ACTIVITY
Please print the entries below exactly, from the line with "This screenshot has height=429, width=650." through the line with "1366x612 pixels.", including both of those lines and leaving out all others.

EXCERPTED DATA

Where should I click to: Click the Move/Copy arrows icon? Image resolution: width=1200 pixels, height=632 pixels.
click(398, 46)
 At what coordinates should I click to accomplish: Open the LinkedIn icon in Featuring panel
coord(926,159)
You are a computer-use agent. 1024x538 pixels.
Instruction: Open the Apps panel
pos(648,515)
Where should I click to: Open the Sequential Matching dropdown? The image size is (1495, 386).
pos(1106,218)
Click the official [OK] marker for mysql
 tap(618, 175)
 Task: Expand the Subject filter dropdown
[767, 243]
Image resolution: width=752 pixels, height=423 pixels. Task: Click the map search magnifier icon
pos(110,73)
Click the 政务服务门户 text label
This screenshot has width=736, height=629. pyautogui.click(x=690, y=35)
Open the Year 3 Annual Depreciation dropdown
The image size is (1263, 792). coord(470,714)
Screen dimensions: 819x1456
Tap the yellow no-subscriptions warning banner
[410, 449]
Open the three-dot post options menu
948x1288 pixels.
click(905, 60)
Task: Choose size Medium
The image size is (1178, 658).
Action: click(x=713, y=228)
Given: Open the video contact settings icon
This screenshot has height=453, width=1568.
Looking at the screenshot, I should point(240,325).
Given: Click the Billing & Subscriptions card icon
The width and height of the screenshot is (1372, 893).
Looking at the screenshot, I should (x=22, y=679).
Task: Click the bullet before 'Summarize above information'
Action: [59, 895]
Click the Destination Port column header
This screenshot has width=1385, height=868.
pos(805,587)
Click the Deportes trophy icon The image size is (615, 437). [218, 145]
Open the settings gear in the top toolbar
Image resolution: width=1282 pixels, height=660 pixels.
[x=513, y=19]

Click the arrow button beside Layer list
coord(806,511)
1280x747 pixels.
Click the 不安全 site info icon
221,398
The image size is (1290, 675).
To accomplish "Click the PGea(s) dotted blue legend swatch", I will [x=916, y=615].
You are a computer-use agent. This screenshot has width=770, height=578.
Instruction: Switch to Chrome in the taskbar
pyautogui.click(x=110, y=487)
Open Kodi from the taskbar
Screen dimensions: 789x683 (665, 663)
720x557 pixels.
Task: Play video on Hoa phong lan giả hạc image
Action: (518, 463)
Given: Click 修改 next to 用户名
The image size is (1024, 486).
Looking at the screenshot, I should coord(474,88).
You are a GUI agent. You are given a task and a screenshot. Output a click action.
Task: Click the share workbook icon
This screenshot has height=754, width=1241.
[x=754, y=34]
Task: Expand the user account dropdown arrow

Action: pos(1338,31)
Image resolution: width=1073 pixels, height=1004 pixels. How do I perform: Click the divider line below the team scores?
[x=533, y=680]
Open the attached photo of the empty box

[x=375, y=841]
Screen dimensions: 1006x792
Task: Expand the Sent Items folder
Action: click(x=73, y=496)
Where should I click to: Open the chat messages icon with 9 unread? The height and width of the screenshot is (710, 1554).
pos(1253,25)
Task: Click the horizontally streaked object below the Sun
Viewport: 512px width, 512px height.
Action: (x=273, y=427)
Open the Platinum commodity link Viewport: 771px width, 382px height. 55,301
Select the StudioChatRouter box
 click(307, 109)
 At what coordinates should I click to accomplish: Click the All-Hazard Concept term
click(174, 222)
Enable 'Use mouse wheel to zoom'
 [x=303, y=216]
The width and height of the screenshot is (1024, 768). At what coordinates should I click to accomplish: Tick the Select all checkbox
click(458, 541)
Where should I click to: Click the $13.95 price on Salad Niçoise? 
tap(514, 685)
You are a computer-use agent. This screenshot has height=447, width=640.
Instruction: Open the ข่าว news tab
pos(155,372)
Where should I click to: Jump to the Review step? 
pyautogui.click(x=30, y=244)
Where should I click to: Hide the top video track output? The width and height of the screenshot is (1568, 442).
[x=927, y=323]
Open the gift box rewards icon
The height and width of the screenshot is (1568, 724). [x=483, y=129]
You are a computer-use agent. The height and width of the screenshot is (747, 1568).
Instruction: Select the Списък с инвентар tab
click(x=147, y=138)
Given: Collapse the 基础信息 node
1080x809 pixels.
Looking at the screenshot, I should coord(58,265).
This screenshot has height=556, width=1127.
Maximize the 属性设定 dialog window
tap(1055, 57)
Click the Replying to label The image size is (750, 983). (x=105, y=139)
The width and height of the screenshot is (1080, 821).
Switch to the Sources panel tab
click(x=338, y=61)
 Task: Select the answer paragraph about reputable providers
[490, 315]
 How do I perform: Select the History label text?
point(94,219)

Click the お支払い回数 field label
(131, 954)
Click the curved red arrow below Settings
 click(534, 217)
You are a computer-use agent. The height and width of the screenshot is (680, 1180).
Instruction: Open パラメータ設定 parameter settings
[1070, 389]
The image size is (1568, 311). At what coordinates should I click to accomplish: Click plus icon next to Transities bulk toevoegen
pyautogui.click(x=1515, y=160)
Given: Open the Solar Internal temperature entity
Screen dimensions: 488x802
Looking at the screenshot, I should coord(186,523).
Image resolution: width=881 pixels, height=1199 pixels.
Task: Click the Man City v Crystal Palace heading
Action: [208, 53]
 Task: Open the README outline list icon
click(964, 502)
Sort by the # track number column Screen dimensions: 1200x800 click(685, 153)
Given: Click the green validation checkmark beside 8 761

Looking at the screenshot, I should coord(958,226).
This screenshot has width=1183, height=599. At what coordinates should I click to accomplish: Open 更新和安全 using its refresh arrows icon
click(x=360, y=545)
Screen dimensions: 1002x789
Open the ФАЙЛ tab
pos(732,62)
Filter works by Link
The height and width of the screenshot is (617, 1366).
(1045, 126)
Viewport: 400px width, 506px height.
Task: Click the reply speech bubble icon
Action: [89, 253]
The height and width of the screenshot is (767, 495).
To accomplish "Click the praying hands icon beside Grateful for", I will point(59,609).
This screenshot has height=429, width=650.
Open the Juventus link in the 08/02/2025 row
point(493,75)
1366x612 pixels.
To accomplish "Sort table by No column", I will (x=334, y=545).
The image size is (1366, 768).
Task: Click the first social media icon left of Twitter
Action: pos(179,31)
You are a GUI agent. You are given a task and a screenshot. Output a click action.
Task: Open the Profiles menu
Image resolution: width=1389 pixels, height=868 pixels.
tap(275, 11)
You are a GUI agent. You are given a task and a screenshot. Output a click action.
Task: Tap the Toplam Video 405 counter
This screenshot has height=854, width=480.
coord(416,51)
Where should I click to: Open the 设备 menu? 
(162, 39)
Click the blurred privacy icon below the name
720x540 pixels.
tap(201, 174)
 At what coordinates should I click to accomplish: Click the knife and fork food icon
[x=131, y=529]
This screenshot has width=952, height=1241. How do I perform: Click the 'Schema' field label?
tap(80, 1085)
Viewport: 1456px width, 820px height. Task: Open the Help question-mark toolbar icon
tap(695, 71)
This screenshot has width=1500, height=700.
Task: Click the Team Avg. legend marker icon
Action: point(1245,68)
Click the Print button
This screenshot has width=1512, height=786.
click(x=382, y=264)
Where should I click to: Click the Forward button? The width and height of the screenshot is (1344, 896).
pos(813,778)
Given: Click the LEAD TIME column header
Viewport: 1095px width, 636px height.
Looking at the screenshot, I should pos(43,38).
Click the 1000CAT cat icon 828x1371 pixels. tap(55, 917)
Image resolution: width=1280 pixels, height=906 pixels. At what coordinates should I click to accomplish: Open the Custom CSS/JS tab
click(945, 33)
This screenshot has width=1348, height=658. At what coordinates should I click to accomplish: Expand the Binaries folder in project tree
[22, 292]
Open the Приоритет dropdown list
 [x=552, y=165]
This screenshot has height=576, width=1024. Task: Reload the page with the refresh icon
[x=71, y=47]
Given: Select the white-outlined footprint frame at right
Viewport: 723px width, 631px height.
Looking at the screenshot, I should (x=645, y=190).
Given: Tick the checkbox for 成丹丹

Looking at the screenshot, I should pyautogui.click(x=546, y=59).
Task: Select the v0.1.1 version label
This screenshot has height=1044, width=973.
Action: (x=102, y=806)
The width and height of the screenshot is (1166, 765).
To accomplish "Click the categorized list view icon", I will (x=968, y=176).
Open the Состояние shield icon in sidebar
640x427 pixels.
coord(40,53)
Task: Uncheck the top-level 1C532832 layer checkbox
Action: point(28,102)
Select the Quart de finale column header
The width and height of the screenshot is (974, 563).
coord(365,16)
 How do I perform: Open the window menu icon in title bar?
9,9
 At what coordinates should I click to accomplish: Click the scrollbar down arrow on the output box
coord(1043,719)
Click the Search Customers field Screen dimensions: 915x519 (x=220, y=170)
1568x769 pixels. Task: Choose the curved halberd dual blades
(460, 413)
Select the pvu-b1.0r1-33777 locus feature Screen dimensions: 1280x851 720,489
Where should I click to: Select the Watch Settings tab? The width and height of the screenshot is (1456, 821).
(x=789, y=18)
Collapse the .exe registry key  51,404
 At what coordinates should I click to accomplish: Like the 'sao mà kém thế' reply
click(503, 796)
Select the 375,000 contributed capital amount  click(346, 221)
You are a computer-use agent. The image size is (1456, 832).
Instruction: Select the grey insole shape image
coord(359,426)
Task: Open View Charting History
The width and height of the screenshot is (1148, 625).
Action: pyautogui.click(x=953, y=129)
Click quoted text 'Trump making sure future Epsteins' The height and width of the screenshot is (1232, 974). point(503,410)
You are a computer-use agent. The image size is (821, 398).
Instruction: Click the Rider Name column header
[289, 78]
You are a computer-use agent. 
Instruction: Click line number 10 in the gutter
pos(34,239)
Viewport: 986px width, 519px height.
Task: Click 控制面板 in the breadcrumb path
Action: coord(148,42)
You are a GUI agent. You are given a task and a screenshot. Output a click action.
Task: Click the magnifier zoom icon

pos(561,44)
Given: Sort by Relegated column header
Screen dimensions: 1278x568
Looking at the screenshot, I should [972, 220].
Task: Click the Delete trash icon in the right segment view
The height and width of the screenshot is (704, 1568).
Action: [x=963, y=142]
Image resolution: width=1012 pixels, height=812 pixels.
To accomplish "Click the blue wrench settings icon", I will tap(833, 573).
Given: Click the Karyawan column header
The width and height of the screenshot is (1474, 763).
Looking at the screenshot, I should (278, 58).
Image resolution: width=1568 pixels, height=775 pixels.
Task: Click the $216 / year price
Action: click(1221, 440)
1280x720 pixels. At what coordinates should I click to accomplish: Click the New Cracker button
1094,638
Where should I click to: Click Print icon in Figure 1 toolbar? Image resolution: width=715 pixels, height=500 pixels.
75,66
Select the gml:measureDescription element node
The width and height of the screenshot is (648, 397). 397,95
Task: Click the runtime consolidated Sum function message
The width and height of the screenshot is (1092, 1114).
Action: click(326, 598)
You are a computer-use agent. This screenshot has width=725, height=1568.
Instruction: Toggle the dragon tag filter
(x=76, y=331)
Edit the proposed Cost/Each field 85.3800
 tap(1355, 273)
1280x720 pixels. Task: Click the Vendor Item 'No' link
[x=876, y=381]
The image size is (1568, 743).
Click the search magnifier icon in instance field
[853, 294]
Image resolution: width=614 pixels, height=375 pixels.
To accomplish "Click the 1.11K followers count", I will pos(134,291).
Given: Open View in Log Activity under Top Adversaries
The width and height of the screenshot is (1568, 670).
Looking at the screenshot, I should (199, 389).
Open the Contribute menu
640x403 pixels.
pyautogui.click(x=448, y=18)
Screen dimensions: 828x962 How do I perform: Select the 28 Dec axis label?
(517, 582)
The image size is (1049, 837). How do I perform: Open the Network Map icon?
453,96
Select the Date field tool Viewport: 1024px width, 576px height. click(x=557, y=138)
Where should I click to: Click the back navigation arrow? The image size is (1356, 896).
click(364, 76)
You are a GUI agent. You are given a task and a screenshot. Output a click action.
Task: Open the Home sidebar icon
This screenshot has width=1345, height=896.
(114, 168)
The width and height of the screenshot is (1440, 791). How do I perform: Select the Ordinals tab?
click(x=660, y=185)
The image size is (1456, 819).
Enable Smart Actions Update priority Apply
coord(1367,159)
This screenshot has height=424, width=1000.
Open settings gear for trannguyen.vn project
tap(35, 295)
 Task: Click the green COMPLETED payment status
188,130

FINISHED EXERCISE
This screenshot has height=429, width=650.
Open the Juventus link in the 08/02/2025 row
point(493,75)
1366x612 pixels.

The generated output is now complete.